Example: Improving Accuracy of Wildcard-Enabled Searches

This example demonstrates using custom tokenizers to improve the accuracy and efficiency of unfiltered search on phone numbers when three character searches are enabled on the database to support wildcard searches.

Run the following query in Query Console to load the sample data into the database.

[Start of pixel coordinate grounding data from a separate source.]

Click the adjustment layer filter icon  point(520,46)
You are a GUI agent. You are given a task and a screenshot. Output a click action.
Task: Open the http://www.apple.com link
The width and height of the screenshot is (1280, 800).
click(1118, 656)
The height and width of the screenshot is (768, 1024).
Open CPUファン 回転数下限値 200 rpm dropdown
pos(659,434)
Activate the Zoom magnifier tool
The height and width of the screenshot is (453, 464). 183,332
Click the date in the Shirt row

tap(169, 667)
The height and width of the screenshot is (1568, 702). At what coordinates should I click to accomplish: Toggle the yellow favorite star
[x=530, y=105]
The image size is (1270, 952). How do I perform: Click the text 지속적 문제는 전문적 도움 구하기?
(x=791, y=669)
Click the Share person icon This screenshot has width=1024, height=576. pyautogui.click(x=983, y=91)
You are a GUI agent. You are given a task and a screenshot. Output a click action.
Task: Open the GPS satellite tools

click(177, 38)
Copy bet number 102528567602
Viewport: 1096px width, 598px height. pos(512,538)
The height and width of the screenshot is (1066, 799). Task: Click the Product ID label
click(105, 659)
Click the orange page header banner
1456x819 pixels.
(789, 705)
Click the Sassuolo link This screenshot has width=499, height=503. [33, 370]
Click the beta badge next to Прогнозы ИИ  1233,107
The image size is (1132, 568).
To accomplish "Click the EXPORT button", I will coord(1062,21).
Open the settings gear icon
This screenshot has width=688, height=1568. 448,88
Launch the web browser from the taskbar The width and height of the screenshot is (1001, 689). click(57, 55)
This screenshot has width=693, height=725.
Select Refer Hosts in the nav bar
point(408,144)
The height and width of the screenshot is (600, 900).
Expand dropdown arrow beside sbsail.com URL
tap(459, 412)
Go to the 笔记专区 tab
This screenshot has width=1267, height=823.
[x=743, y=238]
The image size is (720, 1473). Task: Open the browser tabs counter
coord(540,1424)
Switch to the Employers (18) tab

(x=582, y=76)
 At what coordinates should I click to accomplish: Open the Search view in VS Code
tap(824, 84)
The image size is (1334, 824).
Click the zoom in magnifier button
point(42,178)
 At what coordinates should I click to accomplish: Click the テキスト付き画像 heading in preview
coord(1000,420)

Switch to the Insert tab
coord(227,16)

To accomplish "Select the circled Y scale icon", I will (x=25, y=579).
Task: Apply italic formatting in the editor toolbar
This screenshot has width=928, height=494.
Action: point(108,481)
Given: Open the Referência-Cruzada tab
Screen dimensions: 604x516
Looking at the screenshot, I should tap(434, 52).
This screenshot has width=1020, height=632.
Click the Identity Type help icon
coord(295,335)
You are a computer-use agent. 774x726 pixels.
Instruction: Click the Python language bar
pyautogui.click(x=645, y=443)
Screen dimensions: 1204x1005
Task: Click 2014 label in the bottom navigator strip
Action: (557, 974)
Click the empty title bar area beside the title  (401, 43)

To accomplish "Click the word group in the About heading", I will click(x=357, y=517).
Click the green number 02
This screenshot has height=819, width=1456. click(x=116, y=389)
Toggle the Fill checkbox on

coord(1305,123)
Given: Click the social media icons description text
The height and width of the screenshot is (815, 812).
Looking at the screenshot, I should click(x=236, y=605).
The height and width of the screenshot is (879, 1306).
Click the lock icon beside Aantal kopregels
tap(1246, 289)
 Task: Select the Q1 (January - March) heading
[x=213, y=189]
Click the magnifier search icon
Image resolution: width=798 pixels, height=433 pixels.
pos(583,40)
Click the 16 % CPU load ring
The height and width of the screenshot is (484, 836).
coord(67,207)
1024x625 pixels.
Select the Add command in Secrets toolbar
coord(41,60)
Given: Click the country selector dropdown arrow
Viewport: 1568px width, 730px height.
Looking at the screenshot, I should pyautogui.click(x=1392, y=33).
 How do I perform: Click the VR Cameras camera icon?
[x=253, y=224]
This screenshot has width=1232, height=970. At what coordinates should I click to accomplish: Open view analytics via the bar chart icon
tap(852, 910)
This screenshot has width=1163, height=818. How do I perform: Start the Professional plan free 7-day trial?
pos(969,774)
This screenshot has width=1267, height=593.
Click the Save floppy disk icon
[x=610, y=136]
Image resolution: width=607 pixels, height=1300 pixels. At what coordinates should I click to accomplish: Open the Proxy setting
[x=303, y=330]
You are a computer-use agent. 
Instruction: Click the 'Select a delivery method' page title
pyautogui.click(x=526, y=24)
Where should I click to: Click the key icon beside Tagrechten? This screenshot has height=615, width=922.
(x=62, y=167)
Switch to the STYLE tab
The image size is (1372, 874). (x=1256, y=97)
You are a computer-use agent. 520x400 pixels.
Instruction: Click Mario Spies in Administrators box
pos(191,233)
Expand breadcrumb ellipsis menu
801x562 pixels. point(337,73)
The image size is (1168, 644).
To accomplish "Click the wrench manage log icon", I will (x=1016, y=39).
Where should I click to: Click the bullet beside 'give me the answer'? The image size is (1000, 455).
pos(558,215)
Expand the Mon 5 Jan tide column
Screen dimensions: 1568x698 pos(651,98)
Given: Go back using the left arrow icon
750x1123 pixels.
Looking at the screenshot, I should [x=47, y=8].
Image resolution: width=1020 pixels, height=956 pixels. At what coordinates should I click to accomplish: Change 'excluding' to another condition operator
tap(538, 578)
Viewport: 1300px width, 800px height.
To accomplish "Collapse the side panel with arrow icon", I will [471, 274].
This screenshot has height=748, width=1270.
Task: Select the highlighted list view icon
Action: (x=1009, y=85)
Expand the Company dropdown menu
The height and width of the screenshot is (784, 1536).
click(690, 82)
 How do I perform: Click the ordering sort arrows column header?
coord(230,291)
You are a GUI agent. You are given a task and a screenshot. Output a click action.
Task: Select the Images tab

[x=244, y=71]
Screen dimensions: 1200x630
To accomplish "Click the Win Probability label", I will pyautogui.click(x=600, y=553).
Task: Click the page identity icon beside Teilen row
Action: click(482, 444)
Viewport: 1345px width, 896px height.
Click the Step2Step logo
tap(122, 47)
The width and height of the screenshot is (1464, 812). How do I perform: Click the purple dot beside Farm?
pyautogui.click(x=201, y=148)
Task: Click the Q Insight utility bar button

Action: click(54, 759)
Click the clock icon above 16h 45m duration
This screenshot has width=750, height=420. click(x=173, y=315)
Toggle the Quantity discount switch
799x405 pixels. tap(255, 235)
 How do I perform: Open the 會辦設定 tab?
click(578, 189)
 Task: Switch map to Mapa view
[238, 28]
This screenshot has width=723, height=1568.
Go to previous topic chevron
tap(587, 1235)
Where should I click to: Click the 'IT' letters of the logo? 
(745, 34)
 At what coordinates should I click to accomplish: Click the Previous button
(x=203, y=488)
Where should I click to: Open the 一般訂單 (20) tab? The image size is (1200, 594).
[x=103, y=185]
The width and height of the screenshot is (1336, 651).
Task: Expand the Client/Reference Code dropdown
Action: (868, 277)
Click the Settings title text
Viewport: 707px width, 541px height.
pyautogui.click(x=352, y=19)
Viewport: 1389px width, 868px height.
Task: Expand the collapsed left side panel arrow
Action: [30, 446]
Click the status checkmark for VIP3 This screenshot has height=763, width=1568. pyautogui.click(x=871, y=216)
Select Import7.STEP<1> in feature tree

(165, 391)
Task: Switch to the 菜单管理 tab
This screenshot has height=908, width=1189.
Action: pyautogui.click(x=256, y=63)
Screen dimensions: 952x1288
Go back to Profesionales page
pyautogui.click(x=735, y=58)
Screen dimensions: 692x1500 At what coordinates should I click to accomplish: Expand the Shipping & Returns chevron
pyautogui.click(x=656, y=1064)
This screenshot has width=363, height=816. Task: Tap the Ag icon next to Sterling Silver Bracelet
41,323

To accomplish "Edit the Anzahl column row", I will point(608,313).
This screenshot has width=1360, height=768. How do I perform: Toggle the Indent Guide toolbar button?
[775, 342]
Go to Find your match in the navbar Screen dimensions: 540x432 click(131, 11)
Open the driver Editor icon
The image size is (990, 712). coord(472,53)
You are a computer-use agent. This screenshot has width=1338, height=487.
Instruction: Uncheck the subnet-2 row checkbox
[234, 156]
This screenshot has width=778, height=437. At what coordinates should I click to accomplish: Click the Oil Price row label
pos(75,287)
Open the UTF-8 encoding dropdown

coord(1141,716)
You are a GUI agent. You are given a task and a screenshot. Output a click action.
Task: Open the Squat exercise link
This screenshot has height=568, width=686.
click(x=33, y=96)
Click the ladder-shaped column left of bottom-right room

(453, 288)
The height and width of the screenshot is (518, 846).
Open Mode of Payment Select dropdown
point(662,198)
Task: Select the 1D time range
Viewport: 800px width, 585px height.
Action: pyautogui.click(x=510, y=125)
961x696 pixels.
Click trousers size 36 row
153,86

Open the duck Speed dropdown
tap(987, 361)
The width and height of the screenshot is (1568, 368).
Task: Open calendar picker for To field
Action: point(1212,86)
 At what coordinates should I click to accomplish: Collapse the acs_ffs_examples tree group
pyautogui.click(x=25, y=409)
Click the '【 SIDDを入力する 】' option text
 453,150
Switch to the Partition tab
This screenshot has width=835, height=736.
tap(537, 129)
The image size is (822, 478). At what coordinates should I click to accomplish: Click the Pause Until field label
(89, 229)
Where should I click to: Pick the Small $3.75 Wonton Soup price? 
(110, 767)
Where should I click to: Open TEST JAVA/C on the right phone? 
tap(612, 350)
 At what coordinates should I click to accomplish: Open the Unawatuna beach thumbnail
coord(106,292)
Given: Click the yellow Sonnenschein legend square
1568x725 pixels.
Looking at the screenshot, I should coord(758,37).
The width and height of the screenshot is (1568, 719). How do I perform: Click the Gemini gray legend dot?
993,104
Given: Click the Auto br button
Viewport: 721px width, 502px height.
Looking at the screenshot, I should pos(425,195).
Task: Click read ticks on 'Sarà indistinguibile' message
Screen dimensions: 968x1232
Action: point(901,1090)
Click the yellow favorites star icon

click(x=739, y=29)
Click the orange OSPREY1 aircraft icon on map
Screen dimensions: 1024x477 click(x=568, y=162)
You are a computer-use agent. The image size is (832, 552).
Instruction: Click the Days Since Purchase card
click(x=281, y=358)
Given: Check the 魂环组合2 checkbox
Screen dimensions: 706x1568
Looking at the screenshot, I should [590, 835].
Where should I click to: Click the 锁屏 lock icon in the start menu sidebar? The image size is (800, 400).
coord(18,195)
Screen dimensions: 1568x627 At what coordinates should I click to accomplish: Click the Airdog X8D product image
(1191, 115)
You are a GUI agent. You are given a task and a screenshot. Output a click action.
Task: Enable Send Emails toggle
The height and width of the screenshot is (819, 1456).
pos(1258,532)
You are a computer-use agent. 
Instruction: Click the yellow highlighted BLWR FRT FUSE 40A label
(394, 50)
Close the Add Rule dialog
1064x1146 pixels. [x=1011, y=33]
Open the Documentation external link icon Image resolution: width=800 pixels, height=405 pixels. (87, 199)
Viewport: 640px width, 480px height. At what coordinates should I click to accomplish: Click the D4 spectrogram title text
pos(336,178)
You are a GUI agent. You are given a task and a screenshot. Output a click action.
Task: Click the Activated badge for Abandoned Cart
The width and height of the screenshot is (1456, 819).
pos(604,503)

xdmp:document-insert("/contacts/Abe.xml",
  <person>
    <phone>(202)456-1111</phone>
  </person>);
xdmp:document-insert("/contacts/Mary.xml",
  <person>
    <phone>(202)456-1112</phone>
  </person>);
xdmp:document-insert("/contacts/Bob.xml",
  <person>
    <phone>(202)111-4560</phone>
  </person>);
xdmp:document-insert("/contacts/Bubba.xml",
  <person>
    <phone>(456)202-1111</phone>
  </person>)

Use the Admin Interface or a query similar to the following to enable three character searches on the database to support wildcard searches.

xquery version "1.0-ml";
import module namespace admin = "http://marklogic.com/xdmp/admin" 
    at "/MarkLogic/admin.xqy";

let $config := admin:get-configuration()
return admin:save-configuration(
  admin:database-set-three-character-searches($config, 
    xdmp:database("YourDatabase"), fn:true())
)

With three character searches enabled, the following unfiltered search returns false positives because the query text tokenizes into two word tokens, '202' and '456', with the wildcard applying only to the '456' token.

xquery version "1.0-ml";
cts:search(
  fn:doc(),
  cts:word-query("(202)456*"),
  "unfiltered")//phone/text()
==> 
(456)202-1111
(202)456-1111
(202)111-4560
(202)456-1112

To improve the accuracy of the search, define a field on the phone element and define tokenizer overrides to eliminate all the punctuation characters from the field values. Use the Admin Interface to define a field with the following characteristics, or modify the query in Example: Configuring a Field with Tokenizer Overrides and run it in Query Console.

Field Property Setting
Name phone
Field type root
Include root false
Included elements phone (no namespace)
Range field index

scalar type: string

field name: phone

collation: http://marklogic.com/collation/ (default)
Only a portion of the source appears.